Today SP-Foto kicks off in Online Viewing Room (OVR) mode for a seven-day edition hosted through Saturday at www.sp-arte.com. Comprising an extraordinary range of works in photography and video by artists and photographers represented by over fifty local and international galleries, this year’s event is also joined by São Paulo’s Museum of Modern Art (MAM/SP) to celebrate the two decades’ activity of its Photography Collector’s Club. Among the fair’s first-timers are Piscina Art, Centro Cultural Veras and New York-based collective MFON: Women Photographers of the African Diaspora.

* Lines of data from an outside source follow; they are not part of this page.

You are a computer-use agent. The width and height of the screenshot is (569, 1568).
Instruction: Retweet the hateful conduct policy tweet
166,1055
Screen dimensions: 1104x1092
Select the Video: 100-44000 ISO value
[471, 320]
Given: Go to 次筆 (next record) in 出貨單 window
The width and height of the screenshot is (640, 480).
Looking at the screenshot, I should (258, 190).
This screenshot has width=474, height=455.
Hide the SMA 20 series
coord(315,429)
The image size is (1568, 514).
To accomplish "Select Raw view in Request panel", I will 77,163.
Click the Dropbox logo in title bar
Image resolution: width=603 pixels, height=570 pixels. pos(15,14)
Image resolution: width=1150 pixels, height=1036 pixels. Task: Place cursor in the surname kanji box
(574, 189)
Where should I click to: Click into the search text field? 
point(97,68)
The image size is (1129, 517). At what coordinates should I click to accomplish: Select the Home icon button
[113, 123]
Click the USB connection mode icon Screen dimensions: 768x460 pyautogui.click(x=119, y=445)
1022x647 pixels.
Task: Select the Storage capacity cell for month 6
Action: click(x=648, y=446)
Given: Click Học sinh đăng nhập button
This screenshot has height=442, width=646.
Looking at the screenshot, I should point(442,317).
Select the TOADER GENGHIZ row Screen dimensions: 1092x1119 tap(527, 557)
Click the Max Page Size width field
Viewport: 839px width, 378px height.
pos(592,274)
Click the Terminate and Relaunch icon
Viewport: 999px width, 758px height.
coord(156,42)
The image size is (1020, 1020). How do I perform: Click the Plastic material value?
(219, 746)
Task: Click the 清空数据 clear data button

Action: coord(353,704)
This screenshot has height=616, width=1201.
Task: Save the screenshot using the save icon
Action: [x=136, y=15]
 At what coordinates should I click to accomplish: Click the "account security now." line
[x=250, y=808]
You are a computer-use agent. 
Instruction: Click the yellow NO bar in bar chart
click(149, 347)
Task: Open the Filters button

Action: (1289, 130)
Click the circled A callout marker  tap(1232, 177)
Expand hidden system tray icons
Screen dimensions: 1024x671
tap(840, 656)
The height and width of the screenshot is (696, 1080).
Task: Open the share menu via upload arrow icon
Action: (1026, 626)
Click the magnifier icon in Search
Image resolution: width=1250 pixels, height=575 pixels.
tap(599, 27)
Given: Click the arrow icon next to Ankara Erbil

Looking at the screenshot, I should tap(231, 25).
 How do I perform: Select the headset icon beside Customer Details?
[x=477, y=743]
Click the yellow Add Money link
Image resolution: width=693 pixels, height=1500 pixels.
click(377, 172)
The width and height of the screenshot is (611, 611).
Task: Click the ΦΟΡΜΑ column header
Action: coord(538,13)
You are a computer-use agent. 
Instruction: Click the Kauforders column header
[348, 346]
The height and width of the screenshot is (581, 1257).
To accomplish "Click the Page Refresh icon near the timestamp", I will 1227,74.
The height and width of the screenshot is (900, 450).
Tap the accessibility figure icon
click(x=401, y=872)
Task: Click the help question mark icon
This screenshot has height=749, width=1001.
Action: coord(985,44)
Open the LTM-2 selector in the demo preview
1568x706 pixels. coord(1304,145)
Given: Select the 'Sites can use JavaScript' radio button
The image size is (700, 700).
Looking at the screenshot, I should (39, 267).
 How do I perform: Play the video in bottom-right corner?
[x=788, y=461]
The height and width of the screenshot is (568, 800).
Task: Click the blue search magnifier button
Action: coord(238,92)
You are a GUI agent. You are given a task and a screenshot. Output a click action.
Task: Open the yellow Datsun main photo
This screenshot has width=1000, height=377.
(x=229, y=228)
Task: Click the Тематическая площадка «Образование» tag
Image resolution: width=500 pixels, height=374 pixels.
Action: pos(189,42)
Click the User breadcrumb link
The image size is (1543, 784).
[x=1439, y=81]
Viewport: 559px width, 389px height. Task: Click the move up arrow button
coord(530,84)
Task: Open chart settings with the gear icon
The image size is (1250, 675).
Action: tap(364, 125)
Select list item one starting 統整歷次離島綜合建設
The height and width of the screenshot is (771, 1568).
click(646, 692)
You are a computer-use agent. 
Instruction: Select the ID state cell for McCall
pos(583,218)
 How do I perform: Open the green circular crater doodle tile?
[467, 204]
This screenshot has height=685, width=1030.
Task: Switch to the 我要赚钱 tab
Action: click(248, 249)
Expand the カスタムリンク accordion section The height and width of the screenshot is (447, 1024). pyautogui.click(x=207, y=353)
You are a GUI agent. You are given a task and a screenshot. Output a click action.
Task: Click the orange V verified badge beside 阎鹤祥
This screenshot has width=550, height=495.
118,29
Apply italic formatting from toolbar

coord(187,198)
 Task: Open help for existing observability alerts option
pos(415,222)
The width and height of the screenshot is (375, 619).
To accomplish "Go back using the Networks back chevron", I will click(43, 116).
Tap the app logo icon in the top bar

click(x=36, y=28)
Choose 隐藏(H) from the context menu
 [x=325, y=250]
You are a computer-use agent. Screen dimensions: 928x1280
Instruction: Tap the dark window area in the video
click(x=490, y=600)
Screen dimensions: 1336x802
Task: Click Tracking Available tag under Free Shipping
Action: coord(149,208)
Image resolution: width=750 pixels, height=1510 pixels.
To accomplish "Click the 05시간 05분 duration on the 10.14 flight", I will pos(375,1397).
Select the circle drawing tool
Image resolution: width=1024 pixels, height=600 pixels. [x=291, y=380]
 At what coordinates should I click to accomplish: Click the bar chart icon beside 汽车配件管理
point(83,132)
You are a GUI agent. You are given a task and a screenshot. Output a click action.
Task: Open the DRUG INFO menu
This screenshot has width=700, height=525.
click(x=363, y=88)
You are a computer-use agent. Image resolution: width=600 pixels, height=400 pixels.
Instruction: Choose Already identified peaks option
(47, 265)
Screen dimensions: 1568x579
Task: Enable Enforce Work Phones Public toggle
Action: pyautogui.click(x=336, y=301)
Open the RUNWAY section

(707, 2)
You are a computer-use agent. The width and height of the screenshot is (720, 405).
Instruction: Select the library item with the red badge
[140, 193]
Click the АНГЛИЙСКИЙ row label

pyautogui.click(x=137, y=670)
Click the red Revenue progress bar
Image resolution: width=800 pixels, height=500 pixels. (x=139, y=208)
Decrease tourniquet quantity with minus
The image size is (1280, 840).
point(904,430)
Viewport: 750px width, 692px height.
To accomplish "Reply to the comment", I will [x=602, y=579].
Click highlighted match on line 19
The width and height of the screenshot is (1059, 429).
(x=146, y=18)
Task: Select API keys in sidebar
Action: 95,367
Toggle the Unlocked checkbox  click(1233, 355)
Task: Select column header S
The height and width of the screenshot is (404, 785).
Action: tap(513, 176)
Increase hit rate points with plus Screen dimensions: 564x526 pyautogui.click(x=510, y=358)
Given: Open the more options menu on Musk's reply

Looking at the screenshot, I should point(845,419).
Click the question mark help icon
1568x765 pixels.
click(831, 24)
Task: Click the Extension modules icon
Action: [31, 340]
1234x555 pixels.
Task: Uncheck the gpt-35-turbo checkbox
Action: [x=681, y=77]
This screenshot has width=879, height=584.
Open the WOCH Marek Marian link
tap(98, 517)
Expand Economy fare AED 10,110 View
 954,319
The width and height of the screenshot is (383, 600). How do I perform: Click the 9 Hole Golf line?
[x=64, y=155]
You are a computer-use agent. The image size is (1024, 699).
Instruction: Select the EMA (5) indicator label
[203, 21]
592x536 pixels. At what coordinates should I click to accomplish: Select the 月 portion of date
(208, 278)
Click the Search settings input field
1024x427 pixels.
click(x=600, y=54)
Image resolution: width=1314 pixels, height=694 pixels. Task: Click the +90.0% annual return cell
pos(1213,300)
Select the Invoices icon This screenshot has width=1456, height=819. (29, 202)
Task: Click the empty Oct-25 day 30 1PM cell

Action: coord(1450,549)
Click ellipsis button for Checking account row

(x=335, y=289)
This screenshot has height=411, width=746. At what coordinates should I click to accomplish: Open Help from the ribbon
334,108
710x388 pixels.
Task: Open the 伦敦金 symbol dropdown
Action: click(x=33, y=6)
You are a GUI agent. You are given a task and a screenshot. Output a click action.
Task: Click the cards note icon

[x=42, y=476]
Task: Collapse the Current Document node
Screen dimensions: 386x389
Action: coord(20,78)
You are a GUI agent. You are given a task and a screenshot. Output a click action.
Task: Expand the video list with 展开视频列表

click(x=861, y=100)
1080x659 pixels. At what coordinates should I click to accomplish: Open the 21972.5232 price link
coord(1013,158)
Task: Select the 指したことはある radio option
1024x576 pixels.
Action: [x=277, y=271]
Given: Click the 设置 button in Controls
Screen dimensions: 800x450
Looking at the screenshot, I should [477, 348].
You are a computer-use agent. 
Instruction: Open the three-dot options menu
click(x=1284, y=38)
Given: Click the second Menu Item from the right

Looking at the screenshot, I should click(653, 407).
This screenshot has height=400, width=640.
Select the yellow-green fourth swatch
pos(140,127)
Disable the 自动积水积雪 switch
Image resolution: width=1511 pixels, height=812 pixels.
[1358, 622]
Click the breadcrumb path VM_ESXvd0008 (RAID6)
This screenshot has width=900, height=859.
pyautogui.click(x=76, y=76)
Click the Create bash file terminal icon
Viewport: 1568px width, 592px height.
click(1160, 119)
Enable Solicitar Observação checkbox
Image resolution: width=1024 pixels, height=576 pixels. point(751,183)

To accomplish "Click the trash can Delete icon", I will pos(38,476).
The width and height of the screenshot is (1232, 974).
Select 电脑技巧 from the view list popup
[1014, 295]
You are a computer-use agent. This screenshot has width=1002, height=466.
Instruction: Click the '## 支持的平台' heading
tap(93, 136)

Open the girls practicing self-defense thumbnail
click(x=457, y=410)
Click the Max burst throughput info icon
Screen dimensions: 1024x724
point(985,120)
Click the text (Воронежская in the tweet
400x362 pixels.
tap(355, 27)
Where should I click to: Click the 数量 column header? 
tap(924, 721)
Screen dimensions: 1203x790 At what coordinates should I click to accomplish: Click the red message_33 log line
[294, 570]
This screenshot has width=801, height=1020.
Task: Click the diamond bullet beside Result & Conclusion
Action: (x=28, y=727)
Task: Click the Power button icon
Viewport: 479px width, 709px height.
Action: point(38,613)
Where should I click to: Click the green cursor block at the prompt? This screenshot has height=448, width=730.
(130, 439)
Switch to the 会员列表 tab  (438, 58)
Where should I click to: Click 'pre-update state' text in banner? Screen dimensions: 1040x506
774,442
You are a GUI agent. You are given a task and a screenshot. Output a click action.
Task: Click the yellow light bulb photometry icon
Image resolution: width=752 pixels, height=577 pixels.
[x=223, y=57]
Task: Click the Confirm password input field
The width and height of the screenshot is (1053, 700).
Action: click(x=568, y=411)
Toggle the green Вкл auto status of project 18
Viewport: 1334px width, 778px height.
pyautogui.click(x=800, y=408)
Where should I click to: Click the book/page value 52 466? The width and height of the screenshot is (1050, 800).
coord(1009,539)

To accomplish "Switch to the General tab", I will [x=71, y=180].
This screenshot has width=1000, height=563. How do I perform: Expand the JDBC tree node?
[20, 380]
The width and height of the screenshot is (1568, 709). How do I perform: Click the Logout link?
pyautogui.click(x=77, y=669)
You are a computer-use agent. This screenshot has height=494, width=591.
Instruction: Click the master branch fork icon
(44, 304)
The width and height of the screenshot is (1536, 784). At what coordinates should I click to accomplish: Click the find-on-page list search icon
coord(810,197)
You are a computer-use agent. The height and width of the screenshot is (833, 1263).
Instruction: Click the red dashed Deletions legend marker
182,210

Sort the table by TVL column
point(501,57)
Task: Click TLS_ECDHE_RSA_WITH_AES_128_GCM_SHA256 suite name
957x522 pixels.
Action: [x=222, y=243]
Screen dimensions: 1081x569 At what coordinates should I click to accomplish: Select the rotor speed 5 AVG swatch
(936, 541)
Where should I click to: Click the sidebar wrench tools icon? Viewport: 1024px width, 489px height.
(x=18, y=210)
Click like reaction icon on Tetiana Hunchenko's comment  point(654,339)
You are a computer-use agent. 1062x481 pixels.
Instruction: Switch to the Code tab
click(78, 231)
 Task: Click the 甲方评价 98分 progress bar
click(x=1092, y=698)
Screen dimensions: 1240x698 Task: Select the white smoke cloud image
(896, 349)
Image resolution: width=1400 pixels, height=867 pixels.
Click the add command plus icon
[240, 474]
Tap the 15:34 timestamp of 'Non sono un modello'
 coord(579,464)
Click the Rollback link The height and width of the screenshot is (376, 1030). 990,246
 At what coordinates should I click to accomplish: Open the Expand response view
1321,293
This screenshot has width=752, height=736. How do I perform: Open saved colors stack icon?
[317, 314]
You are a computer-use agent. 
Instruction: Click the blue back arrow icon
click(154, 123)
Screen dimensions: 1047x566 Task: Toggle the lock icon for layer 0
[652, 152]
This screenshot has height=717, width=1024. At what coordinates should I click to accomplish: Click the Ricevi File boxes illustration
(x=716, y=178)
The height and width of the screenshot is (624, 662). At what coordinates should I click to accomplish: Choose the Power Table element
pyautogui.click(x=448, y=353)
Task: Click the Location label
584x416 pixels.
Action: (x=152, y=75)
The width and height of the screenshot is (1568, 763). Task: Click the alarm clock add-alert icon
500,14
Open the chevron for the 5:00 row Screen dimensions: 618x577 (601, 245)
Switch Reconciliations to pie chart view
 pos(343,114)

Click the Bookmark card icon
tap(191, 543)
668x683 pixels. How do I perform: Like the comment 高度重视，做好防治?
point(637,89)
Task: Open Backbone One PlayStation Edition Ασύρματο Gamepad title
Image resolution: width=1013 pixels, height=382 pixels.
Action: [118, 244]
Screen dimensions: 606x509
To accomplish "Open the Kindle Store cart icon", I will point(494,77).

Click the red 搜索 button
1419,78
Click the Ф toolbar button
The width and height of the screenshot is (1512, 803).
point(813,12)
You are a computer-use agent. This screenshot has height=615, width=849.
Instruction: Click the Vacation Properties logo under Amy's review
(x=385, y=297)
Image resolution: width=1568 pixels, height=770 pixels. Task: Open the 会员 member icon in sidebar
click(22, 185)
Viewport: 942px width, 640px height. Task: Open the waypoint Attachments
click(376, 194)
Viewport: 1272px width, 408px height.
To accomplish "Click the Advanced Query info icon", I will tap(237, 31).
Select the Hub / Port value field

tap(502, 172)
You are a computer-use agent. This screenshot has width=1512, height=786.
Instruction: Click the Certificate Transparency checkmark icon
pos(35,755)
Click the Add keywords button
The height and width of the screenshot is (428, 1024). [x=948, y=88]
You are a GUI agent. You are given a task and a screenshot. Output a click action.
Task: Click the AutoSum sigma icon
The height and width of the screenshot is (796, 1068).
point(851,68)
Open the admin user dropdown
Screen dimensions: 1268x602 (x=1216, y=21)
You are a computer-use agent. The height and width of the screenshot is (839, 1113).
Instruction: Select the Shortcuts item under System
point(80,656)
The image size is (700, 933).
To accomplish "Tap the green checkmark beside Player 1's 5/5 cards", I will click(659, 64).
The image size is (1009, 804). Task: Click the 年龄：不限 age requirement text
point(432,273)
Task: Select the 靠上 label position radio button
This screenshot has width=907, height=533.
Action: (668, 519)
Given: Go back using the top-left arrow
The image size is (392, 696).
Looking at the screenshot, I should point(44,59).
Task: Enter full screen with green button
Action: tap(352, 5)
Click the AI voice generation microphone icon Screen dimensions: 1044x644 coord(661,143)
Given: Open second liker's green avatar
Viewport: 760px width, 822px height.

Galeria de Babel has Christian Cravo while his father Mário Cravo Neto’s oeuvre can be viewed at Instituto Mário Cravo Neto. Galeria Millan shows Bob Wolfenson. Zipper unveils the works of Rodrigo Braga and Flávia Junqueira. MaPa brings Alair Gomes, Evandro Teixeira and Otto Stupakoff. Carcará Photo Art displays 1970s and 1980s celebrity portraits by Portuguese-Brazilian Antonio Guerreiro. Kogan Amaro highlights Fabiano Rodrigues who doubles as artist and skateboard champion. Bianca Boeckel Galeria features Felipe Morozini. Central Galeria has the works of Ridyasand Greek-born Gretta Sarfaty, who pioneered Body Art in Brazil in the 1970s. Mario Cohen exhibits his eclectic team that includes Paolo Roversi, Erwin Blumenfeld and Ellen von Unwerth, along with Brazilian masters such as Sebastião Salgado, Pierre Verger and Cristiano Mascaro.
From March 21 through June 12 next year, NYC’s MoMA opens Fotoclubismo: Brazilian Modernist Photography, 1946–1964, curated by Sarah Meister. It will be the largest exhibition outside the country on Brazilian modernist photography, focusing on the pioneering group of amateurs of the Foto Cine Clube Bandeirantes (FCCB), a members-only photo club founded in São Paulo eighty years ago, pivotal for Brazil’s acclaimed black-and-white images of the first half of the twentieth century. At the fair the iconic movement is highlighted in galleries such as vintage expert Utopica (Annemarie Heinrich, German Lorca), Almeida e Dale (Yalenti), as well as by gallerists Isabel Amado and Luciana Brito, who partnered in this edition to show FCCB exponents Gaspar Gasparian, Geraldo de Barros and Thomaz Farkas, among others.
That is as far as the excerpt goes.